__ABOUT THIS TASK__.
What is needed is an exact transcription of every entry below.

Collected data:
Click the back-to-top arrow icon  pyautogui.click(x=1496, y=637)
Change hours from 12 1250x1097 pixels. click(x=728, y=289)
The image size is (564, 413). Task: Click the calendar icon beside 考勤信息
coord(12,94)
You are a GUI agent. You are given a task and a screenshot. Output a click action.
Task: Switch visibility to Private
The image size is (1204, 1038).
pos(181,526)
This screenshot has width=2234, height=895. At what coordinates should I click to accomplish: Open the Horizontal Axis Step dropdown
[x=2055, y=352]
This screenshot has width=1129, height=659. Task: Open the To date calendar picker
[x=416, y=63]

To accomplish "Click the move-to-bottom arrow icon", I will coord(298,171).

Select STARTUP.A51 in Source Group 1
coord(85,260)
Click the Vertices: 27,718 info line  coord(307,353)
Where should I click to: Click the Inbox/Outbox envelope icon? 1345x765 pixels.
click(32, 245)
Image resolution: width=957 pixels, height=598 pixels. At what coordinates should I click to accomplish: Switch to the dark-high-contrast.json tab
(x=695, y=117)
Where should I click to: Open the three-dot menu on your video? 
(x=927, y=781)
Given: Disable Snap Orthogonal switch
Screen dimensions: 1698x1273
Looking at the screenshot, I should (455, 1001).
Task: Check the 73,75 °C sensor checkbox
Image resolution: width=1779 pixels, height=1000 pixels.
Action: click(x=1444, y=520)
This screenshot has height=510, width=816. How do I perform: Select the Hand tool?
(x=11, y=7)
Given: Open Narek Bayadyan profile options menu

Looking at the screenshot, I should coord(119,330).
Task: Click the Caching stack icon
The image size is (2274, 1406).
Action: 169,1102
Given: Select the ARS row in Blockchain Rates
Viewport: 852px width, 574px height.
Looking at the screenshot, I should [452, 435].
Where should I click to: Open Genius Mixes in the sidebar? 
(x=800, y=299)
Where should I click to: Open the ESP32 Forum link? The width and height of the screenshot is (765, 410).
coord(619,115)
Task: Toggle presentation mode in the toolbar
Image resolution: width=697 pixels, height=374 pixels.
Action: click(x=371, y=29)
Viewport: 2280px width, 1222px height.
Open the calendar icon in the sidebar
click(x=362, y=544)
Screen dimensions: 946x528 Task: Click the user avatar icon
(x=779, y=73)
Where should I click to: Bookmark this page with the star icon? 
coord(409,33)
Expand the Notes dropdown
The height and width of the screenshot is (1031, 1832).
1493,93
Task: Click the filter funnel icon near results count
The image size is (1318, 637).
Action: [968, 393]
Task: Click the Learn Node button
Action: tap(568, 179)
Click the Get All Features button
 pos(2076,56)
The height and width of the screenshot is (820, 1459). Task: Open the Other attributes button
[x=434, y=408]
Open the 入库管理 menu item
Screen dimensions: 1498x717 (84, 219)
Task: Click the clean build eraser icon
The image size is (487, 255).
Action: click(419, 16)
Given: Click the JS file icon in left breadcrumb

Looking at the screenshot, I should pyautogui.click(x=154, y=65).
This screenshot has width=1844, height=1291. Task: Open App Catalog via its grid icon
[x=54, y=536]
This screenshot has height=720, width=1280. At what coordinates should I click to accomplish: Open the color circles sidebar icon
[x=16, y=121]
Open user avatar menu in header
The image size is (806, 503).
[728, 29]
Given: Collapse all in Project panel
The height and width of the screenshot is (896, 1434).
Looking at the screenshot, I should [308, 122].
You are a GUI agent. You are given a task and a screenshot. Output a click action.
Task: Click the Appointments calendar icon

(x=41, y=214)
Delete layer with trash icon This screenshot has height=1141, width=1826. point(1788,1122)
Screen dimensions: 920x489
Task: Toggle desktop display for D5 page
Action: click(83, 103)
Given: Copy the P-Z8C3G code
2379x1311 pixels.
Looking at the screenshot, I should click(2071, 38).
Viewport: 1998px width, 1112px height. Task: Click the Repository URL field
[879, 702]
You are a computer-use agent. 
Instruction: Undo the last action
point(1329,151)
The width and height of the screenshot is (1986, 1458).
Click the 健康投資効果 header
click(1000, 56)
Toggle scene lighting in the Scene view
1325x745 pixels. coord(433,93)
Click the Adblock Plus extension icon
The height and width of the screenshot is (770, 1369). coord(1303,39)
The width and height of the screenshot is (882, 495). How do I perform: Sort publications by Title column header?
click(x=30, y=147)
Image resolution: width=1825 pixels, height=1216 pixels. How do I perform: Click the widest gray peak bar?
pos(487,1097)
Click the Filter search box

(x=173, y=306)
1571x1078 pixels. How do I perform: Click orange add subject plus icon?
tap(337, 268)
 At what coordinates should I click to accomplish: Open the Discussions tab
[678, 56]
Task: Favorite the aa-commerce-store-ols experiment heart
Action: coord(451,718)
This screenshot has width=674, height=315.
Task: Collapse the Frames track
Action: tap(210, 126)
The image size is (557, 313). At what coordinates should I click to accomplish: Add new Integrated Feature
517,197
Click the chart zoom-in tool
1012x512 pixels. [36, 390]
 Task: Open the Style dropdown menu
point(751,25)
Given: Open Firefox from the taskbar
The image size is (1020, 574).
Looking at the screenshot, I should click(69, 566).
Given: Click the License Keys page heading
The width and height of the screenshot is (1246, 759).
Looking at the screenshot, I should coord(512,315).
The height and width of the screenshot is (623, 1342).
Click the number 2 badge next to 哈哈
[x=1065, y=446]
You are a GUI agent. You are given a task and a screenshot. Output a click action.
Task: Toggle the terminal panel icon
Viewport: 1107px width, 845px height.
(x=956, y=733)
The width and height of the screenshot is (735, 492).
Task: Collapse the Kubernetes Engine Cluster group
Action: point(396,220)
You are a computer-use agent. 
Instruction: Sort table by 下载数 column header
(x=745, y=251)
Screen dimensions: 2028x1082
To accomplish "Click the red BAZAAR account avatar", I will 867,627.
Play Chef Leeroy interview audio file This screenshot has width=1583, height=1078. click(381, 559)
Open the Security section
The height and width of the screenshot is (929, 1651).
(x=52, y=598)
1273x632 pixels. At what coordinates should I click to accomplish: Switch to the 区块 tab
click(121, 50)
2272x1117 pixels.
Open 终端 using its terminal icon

__SOLUTION TO THIS PROBLEM__.
Click the back-to-top arrow icon  pyautogui.click(x=1496, y=637)
Change hours from 12 1250x1097 pixels. click(x=728, y=289)
The image size is (564, 413). Task: Click the calendar icon beside 考勤信息
coord(12,94)
You are a GUI agent. You are given a task and a screenshot. Output a click action.
Task: Switch visibility to Private
The image size is (1204, 1038).
pos(181,526)
This screenshot has width=2234, height=895. At what coordinates should I click to accomplish: Open the Horizontal Axis Step dropdown
[x=2055, y=352]
This screenshot has width=1129, height=659. Task: Open the To date calendar picker
[x=416, y=63]

To accomplish "Click the move-to-bottom arrow icon", I will coord(298,171).

Select STARTUP.A51 in Source Group 1
coord(85,260)
Click the Vertices: 27,718 info line  coord(307,353)
Where should I click to: Click the Inbox/Outbox envelope icon? 1345x765 pixels.
click(32, 245)
Image resolution: width=957 pixels, height=598 pixels. At what coordinates should I click to accomplish: Switch to the dark-high-contrast.json tab
(x=695, y=117)
Where should I click to: Open the three-dot menu on your video? 
(x=927, y=781)
Given: Disable Snap Orthogonal switch
Screen dimensions: 1698x1273
Looking at the screenshot, I should (455, 1001).
Task: Check the 73,75 °C sensor checkbox
Image resolution: width=1779 pixels, height=1000 pixels.
Action: click(x=1444, y=520)
This screenshot has height=510, width=816. How do I perform: Select the Hand tool?
(x=11, y=7)
Given: Open Narek Bayadyan profile options menu

Looking at the screenshot, I should coord(119,330).
Task: Click the Caching stack icon
The image size is (2274, 1406).
Action: 169,1102
Given: Select the ARS row in Blockchain Rates
Viewport: 852px width, 574px height.
Looking at the screenshot, I should [452, 435].
Where should I click to: Open Genius Mixes in the sidebar? 
(x=800, y=299)
Where should I click to: Open the ESP32 Forum link? The width and height of the screenshot is (765, 410).
coord(619,115)
Task: Toggle presentation mode in the toolbar
Image resolution: width=697 pixels, height=374 pixels.
Action: click(x=371, y=29)
Viewport: 2280px width, 1222px height.
Open the calendar icon in the sidebar
click(x=362, y=544)
Screen dimensions: 946x528 Task: Click the user avatar icon
(x=779, y=73)
Where should I click to: Bookmark this page with the star icon? 
coord(409,33)
Expand the Notes dropdown
The height and width of the screenshot is (1031, 1832).
1493,93
Task: Click the filter funnel icon near results count
The image size is (1318, 637).
Action: [968, 393]
Task: Click the Learn Node button
Action: tap(568, 179)
Click the Get All Features button
 pos(2076,56)
The height and width of the screenshot is (820, 1459). Task: Open the Other attributes button
[x=434, y=408]
Open the 入库管理 menu item
Screen dimensions: 1498x717 (84, 219)
Task: Click the clean build eraser icon
The image size is (487, 255).
Action: click(419, 16)
Given: Click the JS file icon in left breadcrumb

Looking at the screenshot, I should pyautogui.click(x=154, y=65).
This screenshot has width=1844, height=1291. Task: Open App Catalog via its grid icon
[x=54, y=536]
This screenshot has height=720, width=1280. At what coordinates should I click to accomplish: Open the color circles sidebar icon
[x=16, y=121]
Open user avatar menu in header
The image size is (806, 503).
[728, 29]
Given: Collapse all in Project panel
The height and width of the screenshot is (896, 1434).
Looking at the screenshot, I should [308, 122].
You are a GUI agent. You are given a task and a screenshot. Output a click action.
Task: Click the Appointments calendar icon

(x=41, y=214)
Delete layer with trash icon This screenshot has height=1141, width=1826. point(1788,1122)
Screen dimensions: 920x489
Task: Toggle desktop display for D5 page
Action: click(83, 103)
Given: Copy the P-Z8C3G code
2379x1311 pixels.
Looking at the screenshot, I should click(2071, 38).
Viewport: 1998px width, 1112px height. Task: Click the Repository URL field
[879, 702]
You are a computer-use agent. 
Instruction: Undo the last action
point(1329,151)
The width and height of the screenshot is (1986, 1458).
Click the 健康投資効果 header
click(1000, 56)
Toggle scene lighting in the Scene view
1325x745 pixels. coord(433,93)
Click the Adblock Plus extension icon
The height and width of the screenshot is (770, 1369). coord(1303,39)
The width and height of the screenshot is (882, 495). How do I perform: Sort publications by Title column header?
click(x=30, y=147)
Image resolution: width=1825 pixels, height=1216 pixels. How do I perform: Click the widest gray peak bar?
pos(487,1097)
Click the Filter search box

(x=173, y=306)
1571x1078 pixels. How do I perform: Click orange add subject plus icon?
tap(337, 268)
 At what coordinates should I click to accomplish: Open the Discussions tab
[678, 56]
Task: Favorite the aa-commerce-store-ols experiment heart
Action: coord(451,718)
This screenshot has width=674, height=315.
Task: Collapse the Frames track
Action: tap(210, 126)
The image size is (557, 313). At what coordinates should I click to accomplish: Add new Integrated Feature
517,197
Click the chart zoom-in tool
1012x512 pixels. [36, 390]
 Task: Open the Style dropdown menu
point(751,25)
Given: Open Firefox from the taskbar
The image size is (1020, 574).
Looking at the screenshot, I should click(69, 566).
Given: Click the License Keys page heading
The width and height of the screenshot is (1246, 759).
Looking at the screenshot, I should coord(512,315).
The height and width of the screenshot is (623, 1342).
Click the number 2 badge next to 哈哈
[x=1065, y=446]
You are a GUI agent. You are given a task and a screenshot. Output a click action.
Task: Toggle the terminal panel icon
Viewport: 1107px width, 845px height.
(x=956, y=733)
The width and height of the screenshot is (735, 492).
Task: Collapse the Kubernetes Engine Cluster group
Action: point(396,220)
You are a computer-use agent. 
Instruction: Sort table by 下载数 column header
(x=745, y=251)
Screen dimensions: 2028x1082
To accomplish "Click the red BAZAAR account avatar", I will 867,627.
Play Chef Leeroy interview audio file This screenshot has width=1583, height=1078. click(381, 559)
Open the Security section
The height and width of the screenshot is (929, 1651).
(x=52, y=598)
1273x632 pixels. At what coordinates should I click to accomplish: Switch to the 区块 tab
click(121, 50)
2272x1117 pixels.
Open 终端 using its terminal icon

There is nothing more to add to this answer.